[[ Record excerpts open ]]

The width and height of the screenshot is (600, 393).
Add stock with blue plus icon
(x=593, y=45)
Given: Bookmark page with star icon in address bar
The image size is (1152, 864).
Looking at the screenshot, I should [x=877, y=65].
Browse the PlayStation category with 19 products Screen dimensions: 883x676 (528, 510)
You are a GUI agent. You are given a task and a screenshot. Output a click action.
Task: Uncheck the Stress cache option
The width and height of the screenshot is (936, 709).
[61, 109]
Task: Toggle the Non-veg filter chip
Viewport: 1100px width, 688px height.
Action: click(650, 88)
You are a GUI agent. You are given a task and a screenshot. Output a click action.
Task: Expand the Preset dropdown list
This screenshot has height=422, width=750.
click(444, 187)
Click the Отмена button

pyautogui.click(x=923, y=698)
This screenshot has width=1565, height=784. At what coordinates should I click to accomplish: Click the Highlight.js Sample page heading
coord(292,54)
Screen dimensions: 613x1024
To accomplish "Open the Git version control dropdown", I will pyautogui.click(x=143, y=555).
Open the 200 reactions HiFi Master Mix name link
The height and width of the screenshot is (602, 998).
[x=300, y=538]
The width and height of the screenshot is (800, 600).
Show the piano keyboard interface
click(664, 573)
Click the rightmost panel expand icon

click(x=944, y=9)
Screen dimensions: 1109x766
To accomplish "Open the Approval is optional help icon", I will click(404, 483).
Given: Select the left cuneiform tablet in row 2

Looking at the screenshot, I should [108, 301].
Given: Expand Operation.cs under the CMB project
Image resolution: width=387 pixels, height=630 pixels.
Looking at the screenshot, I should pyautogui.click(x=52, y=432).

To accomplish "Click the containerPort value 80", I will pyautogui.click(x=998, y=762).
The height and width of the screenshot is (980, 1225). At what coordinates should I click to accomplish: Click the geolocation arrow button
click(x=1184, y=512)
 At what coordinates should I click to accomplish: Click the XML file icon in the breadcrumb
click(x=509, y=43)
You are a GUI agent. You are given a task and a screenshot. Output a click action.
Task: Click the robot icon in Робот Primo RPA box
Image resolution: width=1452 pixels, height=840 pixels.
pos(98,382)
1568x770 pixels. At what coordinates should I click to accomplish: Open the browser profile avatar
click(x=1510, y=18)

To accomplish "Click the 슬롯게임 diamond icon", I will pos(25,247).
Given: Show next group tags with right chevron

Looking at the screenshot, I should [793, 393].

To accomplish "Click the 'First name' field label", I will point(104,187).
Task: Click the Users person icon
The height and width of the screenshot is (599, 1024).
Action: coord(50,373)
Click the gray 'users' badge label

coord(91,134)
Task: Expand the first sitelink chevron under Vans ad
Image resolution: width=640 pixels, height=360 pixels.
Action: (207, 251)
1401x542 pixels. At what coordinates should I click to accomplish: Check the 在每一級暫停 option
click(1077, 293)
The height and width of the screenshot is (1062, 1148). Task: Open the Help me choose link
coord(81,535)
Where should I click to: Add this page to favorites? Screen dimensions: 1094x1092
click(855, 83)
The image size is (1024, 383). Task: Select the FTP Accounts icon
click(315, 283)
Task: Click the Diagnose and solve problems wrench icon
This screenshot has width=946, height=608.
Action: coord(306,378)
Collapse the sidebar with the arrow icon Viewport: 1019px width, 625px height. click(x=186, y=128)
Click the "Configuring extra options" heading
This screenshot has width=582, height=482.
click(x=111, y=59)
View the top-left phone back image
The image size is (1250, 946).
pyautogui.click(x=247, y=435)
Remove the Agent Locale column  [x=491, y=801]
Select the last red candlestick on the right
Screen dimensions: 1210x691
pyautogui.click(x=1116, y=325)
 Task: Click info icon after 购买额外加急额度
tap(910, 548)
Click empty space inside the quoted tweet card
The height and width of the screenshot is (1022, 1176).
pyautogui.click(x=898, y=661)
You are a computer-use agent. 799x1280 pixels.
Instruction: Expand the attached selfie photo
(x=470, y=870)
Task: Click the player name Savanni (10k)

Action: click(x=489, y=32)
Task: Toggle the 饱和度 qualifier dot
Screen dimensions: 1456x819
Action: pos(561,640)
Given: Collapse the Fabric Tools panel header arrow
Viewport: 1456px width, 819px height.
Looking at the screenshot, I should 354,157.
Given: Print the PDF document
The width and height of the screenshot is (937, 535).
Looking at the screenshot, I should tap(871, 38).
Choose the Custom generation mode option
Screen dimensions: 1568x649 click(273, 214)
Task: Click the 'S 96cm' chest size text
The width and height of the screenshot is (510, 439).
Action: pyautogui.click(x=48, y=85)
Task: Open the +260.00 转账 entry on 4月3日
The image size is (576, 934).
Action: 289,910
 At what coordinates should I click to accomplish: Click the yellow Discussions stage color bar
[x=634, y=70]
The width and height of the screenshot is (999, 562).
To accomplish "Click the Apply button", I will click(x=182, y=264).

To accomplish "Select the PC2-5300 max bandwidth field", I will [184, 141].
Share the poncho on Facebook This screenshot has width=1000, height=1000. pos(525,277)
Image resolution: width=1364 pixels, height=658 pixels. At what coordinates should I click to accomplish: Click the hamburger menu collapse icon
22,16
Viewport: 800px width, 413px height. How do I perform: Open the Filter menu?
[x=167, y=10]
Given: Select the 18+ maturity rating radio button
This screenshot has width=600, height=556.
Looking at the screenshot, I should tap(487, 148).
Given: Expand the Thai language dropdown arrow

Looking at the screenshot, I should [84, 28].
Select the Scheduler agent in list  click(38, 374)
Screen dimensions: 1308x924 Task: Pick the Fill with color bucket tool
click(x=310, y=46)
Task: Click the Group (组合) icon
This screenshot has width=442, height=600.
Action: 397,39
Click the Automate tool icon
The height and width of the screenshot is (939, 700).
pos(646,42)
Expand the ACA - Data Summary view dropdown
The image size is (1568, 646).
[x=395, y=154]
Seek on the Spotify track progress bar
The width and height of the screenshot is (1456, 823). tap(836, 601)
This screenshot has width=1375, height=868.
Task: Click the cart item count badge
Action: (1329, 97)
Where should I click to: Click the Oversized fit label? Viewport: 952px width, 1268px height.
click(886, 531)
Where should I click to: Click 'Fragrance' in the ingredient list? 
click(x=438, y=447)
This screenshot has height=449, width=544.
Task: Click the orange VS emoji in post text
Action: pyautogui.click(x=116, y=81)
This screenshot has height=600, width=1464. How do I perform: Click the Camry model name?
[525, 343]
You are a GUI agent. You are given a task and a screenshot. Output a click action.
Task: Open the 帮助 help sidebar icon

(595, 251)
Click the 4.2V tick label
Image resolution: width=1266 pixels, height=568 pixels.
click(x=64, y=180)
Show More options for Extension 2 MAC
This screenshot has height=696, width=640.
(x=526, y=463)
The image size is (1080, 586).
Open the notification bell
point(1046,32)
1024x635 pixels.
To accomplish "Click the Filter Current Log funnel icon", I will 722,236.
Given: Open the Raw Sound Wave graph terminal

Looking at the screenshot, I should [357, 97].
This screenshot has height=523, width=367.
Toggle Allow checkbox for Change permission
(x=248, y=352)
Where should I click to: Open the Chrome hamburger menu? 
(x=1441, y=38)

[[ Record excerpts closed ]]

| What you need to do |
Print all the entries exactly as written.

| Your solution |
The width and height of the screenshot is (600, 393).
Add stock with blue plus icon
(x=593, y=45)
Given: Bookmark page with star icon in address bar
The image size is (1152, 864).
Looking at the screenshot, I should [x=877, y=65].
Browse the PlayStation category with 19 products Screen dimensions: 883x676 (528, 510)
You are a GUI agent. You are given a task and a screenshot. Output a click action.
Task: Uncheck the Stress cache option
The width and height of the screenshot is (936, 709).
[61, 109]
Task: Toggle the Non-veg filter chip
Viewport: 1100px width, 688px height.
Action: click(650, 88)
You are a GUI agent. You are given a task and a screenshot. Output a click action.
Task: Expand the Preset dropdown list
This screenshot has height=422, width=750.
click(444, 187)
Click the Отмена button

pyautogui.click(x=923, y=698)
This screenshot has width=1565, height=784. At what coordinates should I click to accomplish: Click the Highlight.js Sample page heading
coord(292,54)
Screen dimensions: 613x1024
To accomplish "Open the Git version control dropdown", I will pyautogui.click(x=143, y=555).
Open the 200 reactions HiFi Master Mix name link
The height and width of the screenshot is (602, 998).
[x=300, y=538]
The width and height of the screenshot is (800, 600).
Show the piano keyboard interface
click(664, 573)
Click the rightmost panel expand icon

click(x=944, y=9)
Screen dimensions: 1109x766
To accomplish "Open the Approval is optional help icon", I will click(404, 483).
Given: Select the left cuneiform tablet in row 2

Looking at the screenshot, I should [108, 301].
Given: Expand Operation.cs under the CMB project
Image resolution: width=387 pixels, height=630 pixels.
Looking at the screenshot, I should pyautogui.click(x=52, y=432).

To accomplish "Click the containerPort value 80", I will pyautogui.click(x=998, y=762).
The height and width of the screenshot is (980, 1225). At what coordinates should I click to accomplish: Click the geolocation arrow button
click(x=1184, y=512)
 At what coordinates should I click to accomplish: Click the XML file icon in the breadcrumb
click(x=509, y=43)
You are a GUI agent. You are given a task and a screenshot. Output a click action.
Task: Click the robot icon in Робот Primo RPA box
Image resolution: width=1452 pixels, height=840 pixels.
pos(98,382)
1568x770 pixels. At what coordinates should I click to accomplish: Open the browser profile avatar
click(x=1510, y=18)

To accomplish "Click the 슬롯게임 diamond icon", I will pos(25,247).
Given: Show next group tags with right chevron

Looking at the screenshot, I should [793, 393].

To accomplish "Click the 'First name' field label", I will point(104,187).
Task: Click the Users person icon
The height and width of the screenshot is (599, 1024).
Action: coord(50,373)
Click the gray 'users' badge label

coord(91,134)
Task: Expand the first sitelink chevron under Vans ad
Image resolution: width=640 pixels, height=360 pixels.
Action: (207, 251)
1401x542 pixels. At what coordinates should I click to accomplish: Check the 在每一級暫停 option
click(1077, 293)
The height and width of the screenshot is (1062, 1148). Task: Open the Help me choose link
coord(81,535)
Where should I click to: Add this page to favorites? Screen dimensions: 1094x1092
click(855, 83)
The image size is (1024, 383). Task: Select the FTP Accounts icon
click(315, 283)
Task: Click the Diagnose and solve problems wrench icon
This screenshot has width=946, height=608.
Action: coord(306,378)
Collapse the sidebar with the arrow icon Viewport: 1019px width, 625px height. click(x=186, y=128)
Click the "Configuring extra options" heading
This screenshot has width=582, height=482.
click(x=111, y=59)
View the top-left phone back image
The image size is (1250, 946).
pyautogui.click(x=247, y=435)
Remove the Agent Locale column  [x=491, y=801]
Select the last red candlestick on the right
Screen dimensions: 1210x691
pyautogui.click(x=1116, y=325)
 Task: Click info icon after 购买额外加急额度
tap(910, 548)
Click empty space inside the quoted tweet card
The height and width of the screenshot is (1022, 1176).
pyautogui.click(x=898, y=661)
You are a computer-use agent. 799x1280 pixels.
Instruction: Expand the attached selfie photo
(x=470, y=870)
Task: Click the player name Savanni (10k)

Action: click(x=489, y=32)
Task: Toggle the 饱和度 qualifier dot
Screen dimensions: 1456x819
Action: pos(561,640)
Given: Collapse the Fabric Tools panel header arrow
Viewport: 1456px width, 819px height.
Looking at the screenshot, I should 354,157.
Given: Print the PDF document
The width and height of the screenshot is (937, 535).
Looking at the screenshot, I should tap(871, 38).
Choose the Custom generation mode option
Screen dimensions: 1568x649 click(273, 214)
Task: Click the 'S 96cm' chest size text
The width and height of the screenshot is (510, 439).
Action: pyautogui.click(x=48, y=85)
Task: Open the +260.00 转账 entry on 4月3日
The image size is (576, 934).
Action: 289,910
 At what coordinates should I click to accomplish: Click the yellow Discussions stage color bar
[x=634, y=70]
The width and height of the screenshot is (999, 562).
To accomplish "Click the Apply button", I will click(x=182, y=264).

To accomplish "Select the PC2-5300 max bandwidth field", I will [184, 141].
Share the poncho on Facebook This screenshot has width=1000, height=1000. pos(525,277)
Image resolution: width=1364 pixels, height=658 pixels. At what coordinates should I click to accomplish: Click the hamburger menu collapse icon
22,16
Viewport: 800px width, 413px height. How do I perform: Open the Filter menu?
[x=167, y=10]
Given: Select the 18+ maturity rating radio button
This screenshot has width=600, height=556.
Looking at the screenshot, I should tap(487, 148).
Given: Expand the Thai language dropdown arrow

Looking at the screenshot, I should [84, 28].
Select the Scheduler agent in list  click(38, 374)
Screen dimensions: 1308x924 Task: Pick the Fill with color bucket tool
click(x=310, y=46)
Task: Click the Group (组合) icon
This screenshot has width=442, height=600.
Action: 397,39
Click the Automate tool icon
The height and width of the screenshot is (939, 700).
pos(646,42)
Expand the ACA - Data Summary view dropdown
The image size is (1568, 646).
[x=395, y=154]
Seek on the Spotify track progress bar
The width and height of the screenshot is (1456, 823). tap(836, 601)
This screenshot has width=1375, height=868.
Task: Click the cart item count badge
Action: (1329, 97)
Where should I click to: Click the Oversized fit label? Viewport: 952px width, 1268px height.
click(886, 531)
Where should I click to: Click 'Fragrance' in the ingredient list? 
click(x=438, y=447)
This screenshot has height=449, width=544.
Task: Click the orange VS emoji in post text
Action: pyautogui.click(x=116, y=81)
This screenshot has height=600, width=1464. How do I perform: Click the Camry model name?
[525, 343]
You are a GUI agent. You are given a task and a screenshot. Output a click action.
Task: Open the 帮助 help sidebar icon

(595, 251)
Click the 4.2V tick label
Image resolution: width=1266 pixels, height=568 pixels.
click(x=64, y=180)
Show More options for Extension 2 MAC
This screenshot has height=696, width=640.
(x=526, y=463)
The image size is (1080, 586).
Open the notification bell
point(1046,32)
1024x635 pixels.
To accomplish "Click the Filter Current Log funnel icon", I will 722,236.
Given: Open the Raw Sound Wave graph terminal

Looking at the screenshot, I should [357, 97].
This screenshot has height=523, width=367.
Toggle Allow checkbox for Change permission
(x=248, y=352)
Where should I click to: Open the Chrome hamburger menu? 
(x=1441, y=38)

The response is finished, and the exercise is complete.